Medical illustrator makes all the puzzle pieces fit

By Joanne Nesbit
News and Information Services

After nearly 200 hours of concentrated effort, John Klausmeyer just about has the 60-piece, 3-D jigsaw puzzle completed. Using a heat gun, leather gloves, drills and bits, oil and acrylic paints, and various size brushes, sponges, and rags, the medical illustrator has just about finished part of the puzzle that will be featured in "Back to the Sea: The Evolution of Whales." The exhibition is slated for an October opening at the Exhibit Museum.

The puzzle pieces belong to the skull of Sinonyx, an early, primitive member of the mesonychid group. Sinonyx was built for power and stamina and was well equipped to take care of itself by killing slower-moving prey or scavenging along beaches.

Nearly 56 million years ago, this rather short-legged creature with a grotesquely oversized skull and toes that ended in little hooflets was really the forerunner of what we know as whales.

The original skull of this prehistoric specimen was discovered in China by Philip Gingerich, director and curator of the Paleontology Museum, and is described by Klausmeyer as being "smashed and twisted, bowed and misshapen."

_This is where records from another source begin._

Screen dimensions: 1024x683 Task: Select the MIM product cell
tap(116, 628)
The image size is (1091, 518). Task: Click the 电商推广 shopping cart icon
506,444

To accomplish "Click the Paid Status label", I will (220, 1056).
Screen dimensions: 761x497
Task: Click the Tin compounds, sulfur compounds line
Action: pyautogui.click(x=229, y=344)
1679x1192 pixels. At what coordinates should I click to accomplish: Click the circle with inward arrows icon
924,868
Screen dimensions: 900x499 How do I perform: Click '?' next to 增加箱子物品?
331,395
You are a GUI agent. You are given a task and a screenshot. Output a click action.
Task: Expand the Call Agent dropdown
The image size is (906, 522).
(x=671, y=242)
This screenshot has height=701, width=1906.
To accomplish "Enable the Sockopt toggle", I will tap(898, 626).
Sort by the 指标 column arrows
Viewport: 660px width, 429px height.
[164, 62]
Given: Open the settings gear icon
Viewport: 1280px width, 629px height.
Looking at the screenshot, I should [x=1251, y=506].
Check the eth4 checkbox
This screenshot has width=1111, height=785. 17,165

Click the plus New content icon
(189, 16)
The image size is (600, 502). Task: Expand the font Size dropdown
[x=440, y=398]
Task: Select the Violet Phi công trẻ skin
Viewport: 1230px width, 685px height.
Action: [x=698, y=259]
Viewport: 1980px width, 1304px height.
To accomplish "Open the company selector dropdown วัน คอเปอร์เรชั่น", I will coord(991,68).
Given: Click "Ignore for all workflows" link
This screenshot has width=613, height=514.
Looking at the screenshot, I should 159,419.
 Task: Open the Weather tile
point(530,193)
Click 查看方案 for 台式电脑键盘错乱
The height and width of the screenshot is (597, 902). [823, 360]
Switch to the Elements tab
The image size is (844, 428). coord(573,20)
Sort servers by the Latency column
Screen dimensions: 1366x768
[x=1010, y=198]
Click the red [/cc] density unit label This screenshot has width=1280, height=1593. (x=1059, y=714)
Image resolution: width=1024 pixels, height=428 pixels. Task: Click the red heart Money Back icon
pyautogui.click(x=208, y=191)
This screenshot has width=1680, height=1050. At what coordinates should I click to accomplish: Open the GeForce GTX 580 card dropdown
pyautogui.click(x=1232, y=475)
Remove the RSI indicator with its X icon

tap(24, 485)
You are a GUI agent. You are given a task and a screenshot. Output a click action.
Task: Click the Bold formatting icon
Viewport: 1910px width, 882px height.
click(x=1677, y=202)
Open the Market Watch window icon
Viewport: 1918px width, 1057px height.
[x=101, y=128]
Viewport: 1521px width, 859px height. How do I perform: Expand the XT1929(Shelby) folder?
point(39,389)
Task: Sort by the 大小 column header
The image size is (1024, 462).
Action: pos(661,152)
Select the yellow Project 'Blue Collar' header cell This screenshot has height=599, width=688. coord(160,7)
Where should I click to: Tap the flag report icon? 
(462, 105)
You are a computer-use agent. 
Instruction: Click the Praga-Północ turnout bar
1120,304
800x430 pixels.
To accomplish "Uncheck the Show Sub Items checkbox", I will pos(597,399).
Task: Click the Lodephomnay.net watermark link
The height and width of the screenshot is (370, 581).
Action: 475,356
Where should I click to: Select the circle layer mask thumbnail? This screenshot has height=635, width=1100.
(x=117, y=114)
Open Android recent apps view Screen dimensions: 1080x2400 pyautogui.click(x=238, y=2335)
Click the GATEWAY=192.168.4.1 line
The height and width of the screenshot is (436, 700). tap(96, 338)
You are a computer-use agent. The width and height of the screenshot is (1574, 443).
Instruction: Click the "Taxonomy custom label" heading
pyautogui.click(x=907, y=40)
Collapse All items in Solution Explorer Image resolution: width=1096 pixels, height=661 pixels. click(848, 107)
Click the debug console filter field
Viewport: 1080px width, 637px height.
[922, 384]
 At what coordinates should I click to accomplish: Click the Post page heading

By using silicone putty---a sort of Play-Doh for professionals---and some polyester, Klausmeyer made a cast of the original Sinonyx skull and reconstructed it. "He had a big head but a tiny brain," Klausmeyer says. Klausmeyer also was involved in some dental surgery on the reconstructed skull, making sure that the teeth occluded, or meshed.

"I don't know of any other museums that have mounted a full skeleton," he says. "It's rare to find a fossil this complete.

"Challenging and rewarding projects like this are why I have stayed here," Klausmeyer continues. "We took this thing that looked like it had been run over by a car and got a good replica of the original animal."